Blog do Carmadélio

O amor é o único caminho: novo filme sobre São Paulo comove espectadores.

Logo no início da pré-estreia em Nova York do novo filme Paul, Apostle of Christ[Paulo, apóstolo de Cristo], perto da primeira fileira do cinema, um bebê começou a chorar. E chorou por cerca de um minuto durante a cena de abertura – em que Lucas atravessa secretamente passagens iluminadas por tochas, em busca dos cristãos escondidos de Roma – e continuou intermitentemente ao longo do filme. Os responsáveis pela criança não se levantaram e não a levaram para fora. Você podia sentir que todo o público não podia acreditar nisso.

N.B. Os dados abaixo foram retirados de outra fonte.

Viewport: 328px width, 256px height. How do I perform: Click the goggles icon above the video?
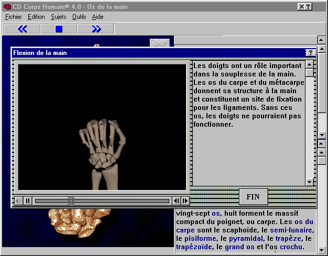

Alguém levou seu recém-nascido para ver um filme, e esse recém-nascido chorou e não foi levado para fora do cinema.

Mas o que se podia fazer? A exibição aconteceu no Sheen Center, um ministério católico de artes no centro de Manhattan. Paul, Apostle of Christ não é apenas sobre Paulo que passa seu tempo em uma prisão romana, mas também sobre um grupo de cristãos que enfrenta pagãos que abandonam cruelmente seus órfãos recém-nascidos. Qual empregado de uma entidade de arte católica que exibe um filme sobre cristãos lutando por crianças pequenas se levantaria diante de todos e diria a uma mãe e a um bebê que eles devem sair?

E para melhorar um pouco mais: em três quartos do filme, quando o bebê começou a chorar de novo, uma freira pegou a criança, levou-a para um corredor lateral e balançou-a em seus braços. Uma irmã religiosa em um hábito branco e azul nina ternamente uma criança, enquanto, diretamente em cima das nossas cabeças, o apóstolo Paulo nos diz que o amor é paciente, o amor é gentil. Que gerente de cinema contemplaria essa cena e diria: “Chega. Fora”? Isso não aconteceria.

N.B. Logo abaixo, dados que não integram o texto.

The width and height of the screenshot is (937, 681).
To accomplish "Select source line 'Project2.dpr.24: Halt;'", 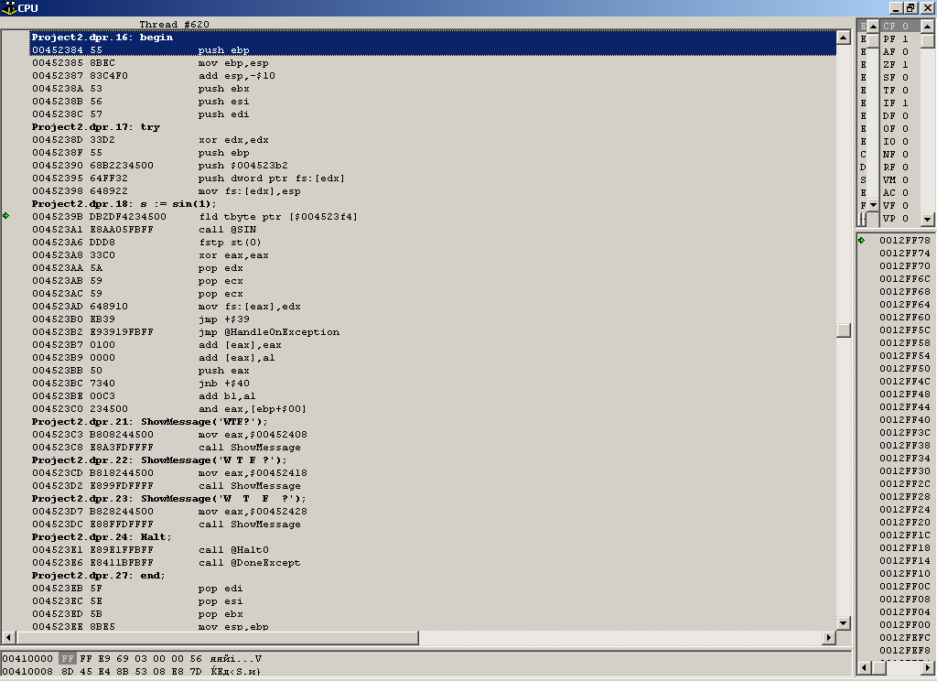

E para melhorar ainda mais: o prédio que abriga o Sheen Center fica perto, dentre todas as outras possibilidades, da Planned Parenthood [ONG conhecida por realizar abortos]. Um dos serviços da Planned Parenthood ocorre a cerca de 35 segundos de caminhada daquilo que acontece dentro do Sheen Center. Quem no mundo paulino gostaria de ver o espetáculo de uma mãe, que tenta ver um filme sobre o amor paciente de cristãos oprimidos, forçada a sair de um cinema cristão porque seu bebê está agindo de forma inconveniente e que, com terrível ironia, deve passar na frente da Planned Parenthood para fazer isso?

Então, todos nós aguentamos o garoto. O filme foi exibido. O bebê não chorou nos últimos 20 minutos. Paulo foi decapitado. O resto dos cristãos romanos seguiu em frente.

A exibição de Paul, Apostle of Christ foi realizada em grande parte para “líderes da fé” católicos e cristãos, como a equipe de publicidade do filme afirmou. Produzido por uma divisão da Sony chamada Affirm, a estratégia de relações públicas da empresa era promover exibições em igrejas em todo o país  antes de sua estreia. Todos que compareceram à exibição receberam uma sacola de tecido com cartazes e postais do filme, uma caneta com a inscrição “Paulo, Apóstolo de Cristo” e uma pulseira de couro com as palavras: “O amor é o único caminho. paulmovie.com”.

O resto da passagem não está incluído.